Friday, December 8, 2017

Who Am I?


Who Am I?               


By John W. Vander Velden

 

Who am I?  I expect that many reach the point in their lives when they ask those three words.  Perhaps there are those who consider such introspective quests as foolish.  And there may be some just too busy to take the time.
I have these last years allowed that question to cross my mind from time to time.  It has nothing to do with my genealogy.  I don’t need “Ancestry.com” to verify my genes.  I have volumes that lay out my family tree.  Rather I approach the question with what have I done with the material my forefathers and mothers have given me.
It may be silly, but I think each of us should consider who we have become…what we are…now.  The list of things that I have been, is long.  Son, husband, father, employee, employer, and a thousand other “personal descriptions”.  Surely three score plus years sufficient time to gather such notations.

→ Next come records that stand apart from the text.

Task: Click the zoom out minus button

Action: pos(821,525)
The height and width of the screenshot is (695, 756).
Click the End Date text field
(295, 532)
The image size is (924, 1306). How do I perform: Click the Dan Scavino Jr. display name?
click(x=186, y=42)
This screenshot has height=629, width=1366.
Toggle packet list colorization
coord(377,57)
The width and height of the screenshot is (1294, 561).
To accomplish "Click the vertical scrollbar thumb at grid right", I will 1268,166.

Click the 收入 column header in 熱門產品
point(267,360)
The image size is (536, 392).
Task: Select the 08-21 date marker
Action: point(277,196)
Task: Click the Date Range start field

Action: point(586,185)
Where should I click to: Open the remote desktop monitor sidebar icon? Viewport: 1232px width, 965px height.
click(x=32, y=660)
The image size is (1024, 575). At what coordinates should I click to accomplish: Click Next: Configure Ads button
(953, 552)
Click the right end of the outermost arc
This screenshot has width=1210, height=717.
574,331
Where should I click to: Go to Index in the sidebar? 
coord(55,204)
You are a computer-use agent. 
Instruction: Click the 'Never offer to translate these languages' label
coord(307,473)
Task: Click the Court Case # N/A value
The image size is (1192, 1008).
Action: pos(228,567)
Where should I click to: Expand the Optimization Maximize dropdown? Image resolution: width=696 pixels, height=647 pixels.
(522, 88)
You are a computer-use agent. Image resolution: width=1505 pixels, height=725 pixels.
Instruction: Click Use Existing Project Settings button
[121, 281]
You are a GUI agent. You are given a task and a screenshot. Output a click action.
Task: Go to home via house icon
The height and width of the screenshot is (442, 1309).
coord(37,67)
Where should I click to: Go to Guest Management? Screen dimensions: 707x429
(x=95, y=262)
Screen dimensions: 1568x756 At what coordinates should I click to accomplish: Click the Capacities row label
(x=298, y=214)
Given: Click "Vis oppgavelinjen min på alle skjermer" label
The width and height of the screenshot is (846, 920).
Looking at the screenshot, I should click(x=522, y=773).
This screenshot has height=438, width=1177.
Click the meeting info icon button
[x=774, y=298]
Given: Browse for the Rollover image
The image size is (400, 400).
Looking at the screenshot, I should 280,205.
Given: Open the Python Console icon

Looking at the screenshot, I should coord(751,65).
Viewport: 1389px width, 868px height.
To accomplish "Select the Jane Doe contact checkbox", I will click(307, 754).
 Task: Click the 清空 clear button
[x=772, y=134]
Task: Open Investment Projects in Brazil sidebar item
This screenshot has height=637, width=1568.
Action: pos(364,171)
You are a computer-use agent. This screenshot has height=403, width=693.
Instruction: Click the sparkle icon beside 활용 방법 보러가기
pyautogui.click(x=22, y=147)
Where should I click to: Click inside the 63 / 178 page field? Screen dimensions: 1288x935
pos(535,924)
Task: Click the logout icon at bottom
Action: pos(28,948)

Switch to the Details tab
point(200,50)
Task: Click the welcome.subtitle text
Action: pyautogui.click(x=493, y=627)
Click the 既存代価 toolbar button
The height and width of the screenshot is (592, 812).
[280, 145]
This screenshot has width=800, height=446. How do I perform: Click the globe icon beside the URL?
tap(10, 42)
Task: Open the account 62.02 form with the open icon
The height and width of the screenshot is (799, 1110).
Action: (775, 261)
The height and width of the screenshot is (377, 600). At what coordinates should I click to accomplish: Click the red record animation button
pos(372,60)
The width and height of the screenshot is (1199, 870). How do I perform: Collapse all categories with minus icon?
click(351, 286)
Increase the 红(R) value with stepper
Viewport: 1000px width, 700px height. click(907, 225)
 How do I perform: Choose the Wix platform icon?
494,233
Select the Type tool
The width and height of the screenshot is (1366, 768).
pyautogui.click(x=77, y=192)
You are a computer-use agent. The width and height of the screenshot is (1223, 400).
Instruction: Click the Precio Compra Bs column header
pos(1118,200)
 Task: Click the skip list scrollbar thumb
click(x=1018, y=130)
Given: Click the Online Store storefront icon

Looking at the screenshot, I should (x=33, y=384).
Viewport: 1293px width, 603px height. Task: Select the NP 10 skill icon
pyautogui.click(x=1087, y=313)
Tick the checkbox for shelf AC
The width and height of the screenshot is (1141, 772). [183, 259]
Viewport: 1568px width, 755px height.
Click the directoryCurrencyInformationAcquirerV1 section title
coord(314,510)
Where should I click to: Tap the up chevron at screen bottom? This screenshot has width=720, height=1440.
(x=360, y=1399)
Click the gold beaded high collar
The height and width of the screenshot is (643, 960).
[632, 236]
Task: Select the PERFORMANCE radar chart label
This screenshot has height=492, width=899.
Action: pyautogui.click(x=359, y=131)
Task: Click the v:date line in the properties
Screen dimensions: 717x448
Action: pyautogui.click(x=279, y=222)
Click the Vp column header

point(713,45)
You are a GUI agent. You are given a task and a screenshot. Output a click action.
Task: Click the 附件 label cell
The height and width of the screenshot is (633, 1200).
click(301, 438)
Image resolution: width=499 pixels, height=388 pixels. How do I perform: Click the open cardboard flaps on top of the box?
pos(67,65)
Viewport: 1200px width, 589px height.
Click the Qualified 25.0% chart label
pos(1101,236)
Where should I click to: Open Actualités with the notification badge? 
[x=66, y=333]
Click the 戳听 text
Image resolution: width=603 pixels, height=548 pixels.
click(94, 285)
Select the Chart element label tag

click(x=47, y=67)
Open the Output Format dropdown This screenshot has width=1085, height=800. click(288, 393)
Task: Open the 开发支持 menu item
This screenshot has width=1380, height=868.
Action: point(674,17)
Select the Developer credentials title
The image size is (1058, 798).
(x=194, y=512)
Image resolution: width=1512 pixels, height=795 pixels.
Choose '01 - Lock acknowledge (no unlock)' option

And even now I have several things that I do my best to juggle.  Some of these things others might call titles…I just consider them part of who I am. 
I feel that a person needs to be connected to the world around them.  Not necessarily the great big globe of the world, but their community…their family and friends and others.  Work creates a circle of people, and when one retires that circle can shrink.  Not that mine has.  So I am connected…deeply connected, and partly because it is who I am.
So who am I…really?  I look in the mirror and see a face with a few more wrinkles, hair that has changed color and I ask myself.  Uncertain that I am qualified to answer and wonder who might be.  That thought does not hang in the air long for I understand that only GOD knows the compete answer.  It should be enough…but it isn’t.  No, if I believe I am on the road toward perfection, I need to be continually improving.  Ouch!
GOD will accept me as I am…but who am I?  I am but a man trying my best to do my best…and failing…often.  Perfection….Hmmm… If I am truly on that road then perfection is beyond the horizon or at least around many bends far out of sight.  For I am just human, striving for things, that are at this point, out of my reach, but knowing I need to reach anyway.
I care.  I care about a great many things.  Some might say I care too much.  It is not a point I will argue.  Caring has its price, at time that price is high, but it has its rewards as well.  Surely I am disappointed…regularly.  Surely loss strikes me as hard as others.  But I cannot imagine going through life and NOT caring.  You see it is part of who I am.  Blended within that caring is a faith that promotes…caring.  For GOD loved the world….  Should I not try to love as well?
So I find myself in a mixed up world looking for answers, and knowing that world does not understand me…really.  That within the who I am, I know a few answers…a few important answers.  Among them is, that there is a purpose even for someone like me.  That GOD placed me here for a reason…a reason I may be unable to fathom at this time, but a reason all the same.  Knowing these things and just a basic knowledge of my own personality helps me shape the direction I push myself.  I may think I am creating the person John V. is becoming, but I know better.  For I understand that I am the clay in the artist’s hand, being formed by my GOD into who I am.